You can read every text in the world on martial arts and practice the forms and combos until you've committed them to muscle memory, but in your first sparring match you're going to take a few hits. You'll probably even lose. There's no better teacher than experience. Consider that maybe your ratio of practice to performance is off-balance. I've seen guys who have infinitely better sleight of hand than me, but they can't connect with an audience half as well as I do. And some of them I may never know if they can, because I've never seen them perform for anything that wasn't a webcam.

Consider the early career of early-20th-century boxer Jack Johnson. He couldn't afford to hire a trainer, so he just learned the basics and then booked himself for every available fight, sometimes competing in over 20 matches a year. He trained himself in the crucible of experience and became a champion.

2. You're Using Dead Weight Material
Our brains are remarkably good at surviving, but not particularly good at functioning in society. Especially when it comes to money. We magicians tend to buy stuff and then not like it. But some of it you probably use anyway, because damn it, you paid for it! Your brain is really good at convincing itself that you're a savvy customer.

Simply put, your brain wants to think short-term. So if you've invested in something, it wants to believe that money was worth it, so you try to get some use out of it no matter what. You stay loyal to previous investments. When you spend money on stuff because you've already spent money on stuff like it, this is called the sunk cost fallacy.

Worse yet, you hang onto it for similar reasons. This is called the disposition effect. You're hanging onto something out of the optimistic assumption that its value will climb in time. In other words, "But I might need it later." Any gamers reading this are probably familiar with that thought. You hang onto material you don't use because you don't want to waste the money you spent on it. And instead of going eBay to try and recoup your costs or at least get some money back so that you only lost a few bucks on it, you keep it thinking that it might come in handy later. But it won't.

Go through your stuff, do an inventory of your books, DVDs, gimmicks and whathaveyous and ask yourself how much of it you actually use. How much of it do you use that just isn't that good? Be realistic. Is this stuff ever going to be useful? Get to eBay and clean up that bookshelf.

1. You Have No Plan
So you're getting good reactions. What kind of reactions? Why not great ones? Do you even know what kind of reactions you wanted to get in the first place? A lot of new magicians these days see the preview videos for new material or watch David Blaine and Criss Angel on TV and mistake volume for quality. But more than that, they don't really know what emotion they're trying to elicit.

And even supposing they do, they have no idea what it takes to get that reaction. I've met guys trying to be funny and get laughs, but they don't know anything about comedy. I've met guys who want to scare people, but they couldn't scare a kitten. It's like trying to drive a car blindfolded. And you can't drive a stick. Or at all.
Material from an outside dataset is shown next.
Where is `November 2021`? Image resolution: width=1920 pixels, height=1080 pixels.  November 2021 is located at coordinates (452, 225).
Fact of the matter is that you need a game plan. You need to know what kind of reactions you want and how you can get them. Getting people to feel something specific is a lot harder than just taking the shotgun approach of trying to get any reaction, but the payoff is geometrically higher. People will remember a performance that got a specific emotion out of them long after they've forgotten Generic Card Trick #347. And more importantly, they'll remember you.
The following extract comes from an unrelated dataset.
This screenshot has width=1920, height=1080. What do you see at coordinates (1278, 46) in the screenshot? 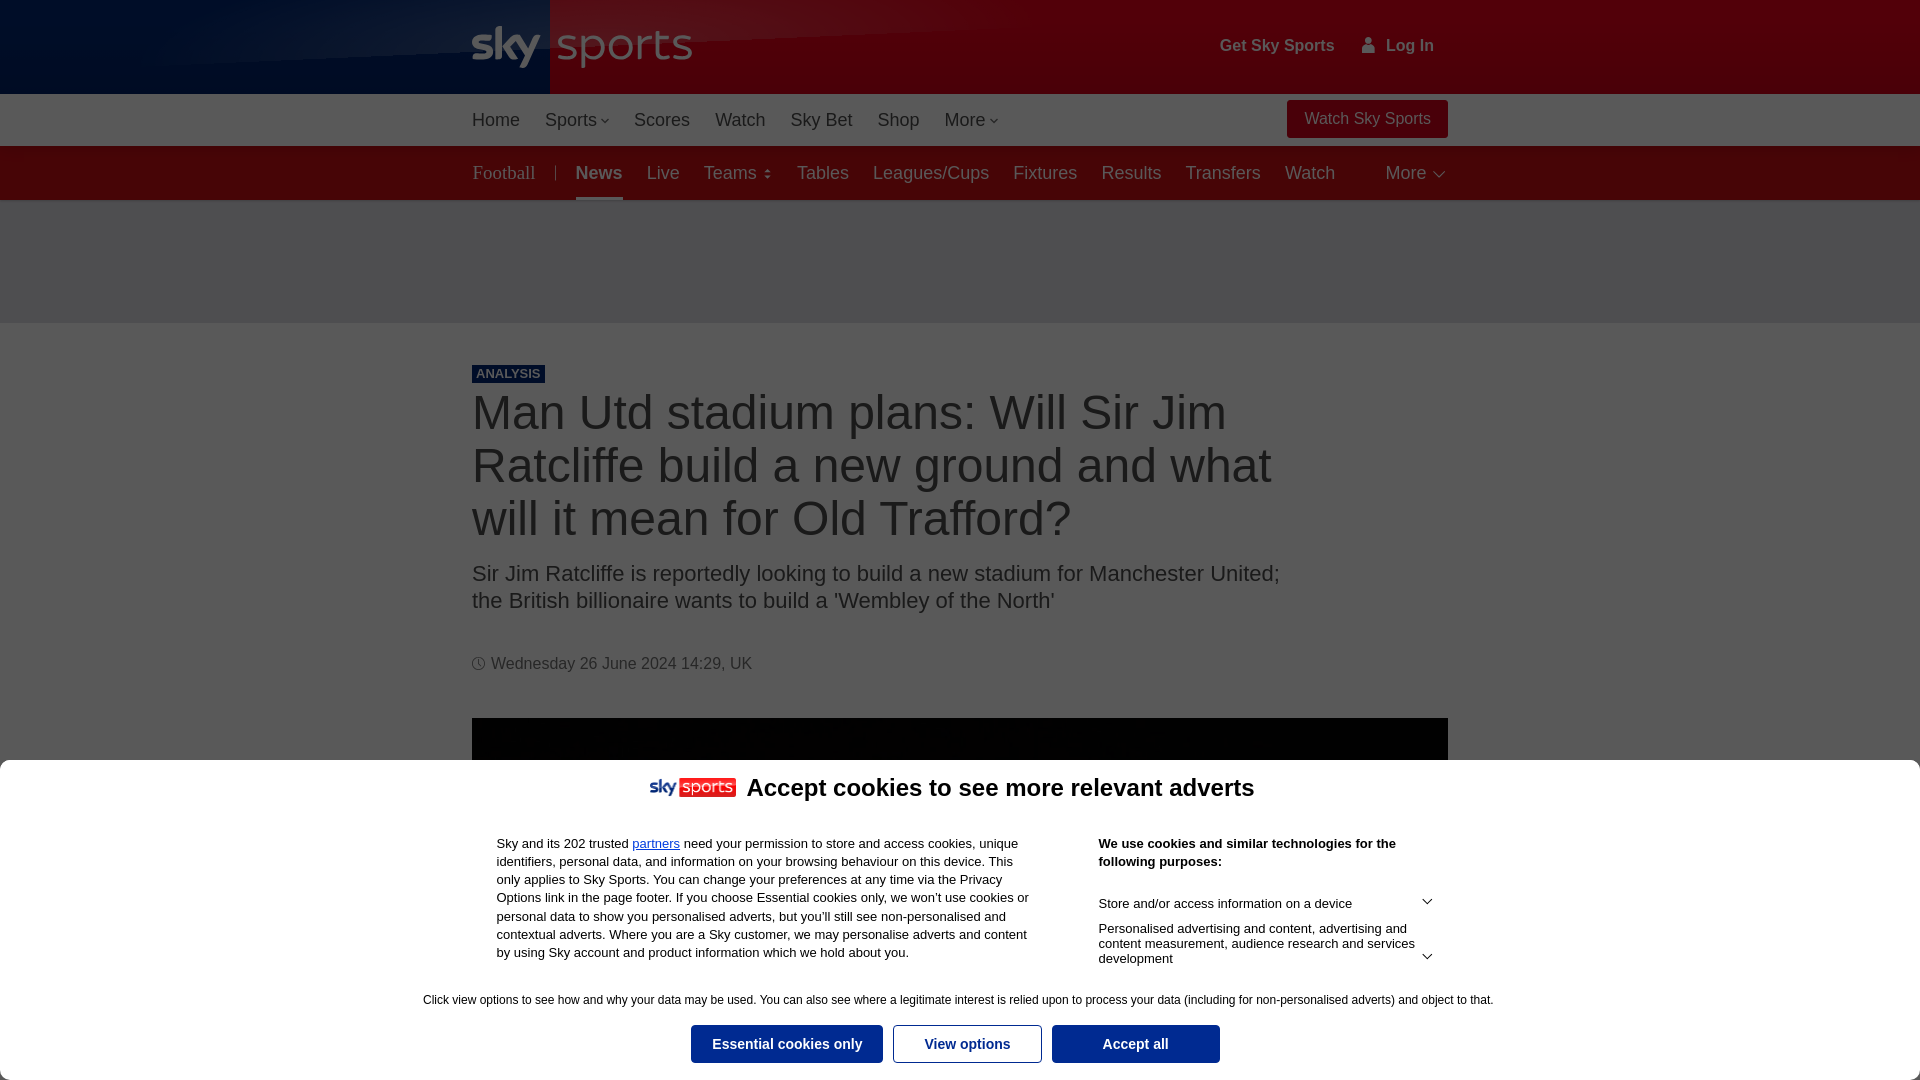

I've seen a few guys fall into the trap of thinking any reaction is a good one. They're performing the same bland, generic material day in and day out with very little personality or uniqueness. But they managed to get gasps out of their classmates or coworkers, so they imagine that they're already on the right path. Easy trap to fall into. Again, this is the shotgun approach. But what are shotguns? Situational weapons. They have their place, but if it's all you have, you're in for one hell of a rude awakening down the line.